Boards of Canada - Tomorrow's Harvest - Albums - Reviews - Soundblab

Boards of Canada - Tomorrow's Harvest

by Sarah Allen Rating:7 Release Date:2013-06-10

A lot of weird shit went down leading up to the release of Board of Canada's latest album. Between blank vinyls with hints to Tomorrow's Harvest's release date (one of which someone sold on eBay for four figures), and a listening party in the middle of the Californian Mojave desert (the location of which was hidden in a coded tweet from the band), it was quite a departure from their usual reclusive, publicity-shy persona.

The princes of electronica, brothers Mike Sandison and Marcus Eoin - who are about as Canadian as Irvine Welsh - have produced a project with a much darker sound compared to their body of work spanning 30 years. However, the new album retains BOC's traits. Tomorrow's Harvest, their fourth album and first since 2005's The Campfire Headphase, kicks off with 'Gemini', a Blade Runner fan's dream. With its foreboding cinematic feel, it's no coincidence Sandison and Eoin have even admitted in an interview with the Guardian to being "very much into grim 70s and 80s movie soundtracks".

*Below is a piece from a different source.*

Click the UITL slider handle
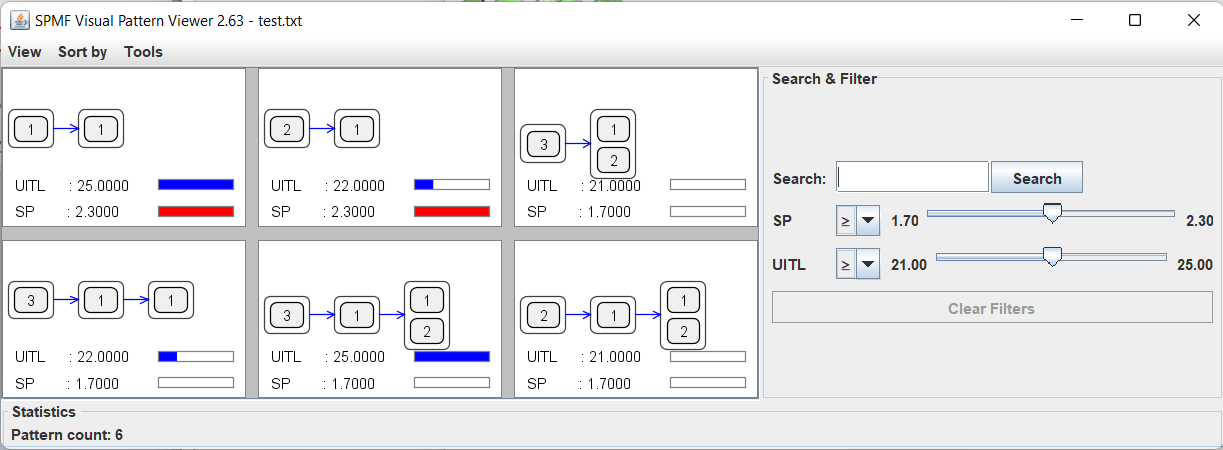(x=1051, y=257)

The opener leads nicely into 'Reach for the Dead', (check out its video on boardsofcanada.com), an assembly of menacing basslines and synthesized sounds, as well as a looped beat which sounds like an old scratched record, redolent of 'Gyroscope' from 2002 album Geogaddi. The mood of the song and its title suggests an apocalyptic event where you're (barely) the last one standing, a feeling upheld throughout the 17-track album.

The ominous 'White Cyclosa' makes me wish I'd paid more attention during science lessons at school. (Its definition is something to do with spider-like organisms.) The track maintains the cinematic feel but with a minimalist approach, with a beat that doesn't start up until three quarters into the track. And even then, it's nominal and menacing, like waiting for a fight to erupt in a south London Sainsbury's car park.

A creepy interlude from 'Telepath', complete with distorted vocals of a man counting up to seven and making the odd indecipherable comment, makes way for the light at the middle of the album's bleak tunnel. Ironically, 'Cold Earth' (one of the album's highlights), has an optimistic tone to it. The song contains more characteristic vocal samples, this time from a relatively happy girl, considering she's one of a few survivors, post-apocalypse. (The sample is reminiscent of 'Roygbiv' from BOC's 1998 album Music Has the Right to Children.) I can't quite make out what she's saying and I'm not sure if that's deliberate or if I'm just a bit deaf…

The sun sets over the tunnel and we're plunged back into desolate yet delicious darkness with 'Sick Times'. A rollercoaster of emotions pervade Tomorrow's Harvest and the highs are often the highlights of the album, like the euphoric 'Palace Posy'. 'Nothing Is Real' could be played on repeat in my room while I'm on my deathbed until I nod off permanently. This heavenly - albeit repetitive - track is a firm album highlight, with the emphasis on light. It is classic BOC, with more distorted and unintelligible vocal samples. I may or may not have heard someone mention "Jesus", which would be a huge diss to Christianity.

The title also makes me think of the album cover, which appears to be a picture of the San Francisco skyline but is in fact, according to Eoin, "A ghost of the city. You're looking straight through it." Bona fide BOC fans will be aware of the band's obsession with integrating maths and science into their music and their latest project is no exception. Sandison has admitted the album is "Loaded with patterns and messages", revealing there are "Various tricks embedded throughout the whole body of this album".

For instance, the penultimate track 'Come to Dust', (another stellar inclusion), is a reprise of the second track 'Reach for the Dead'. You can hear a particular recurring beat on the song which sounds like it's been reversed. 'Jacquard Causeway' is also testament to the band's fascination, a marching waltz laced with reverberated sequences. And let's not forget 'Split Your Infinities'.

The album's closer 'Semena Mertvykh', Russian for 'seeds of the dead', sounds as one would expect with such a title. As disturbing as the track is, it also denotes the birth of a new album. And anything borne of Tomorrow's Harvest will be well worth another eight-year wait.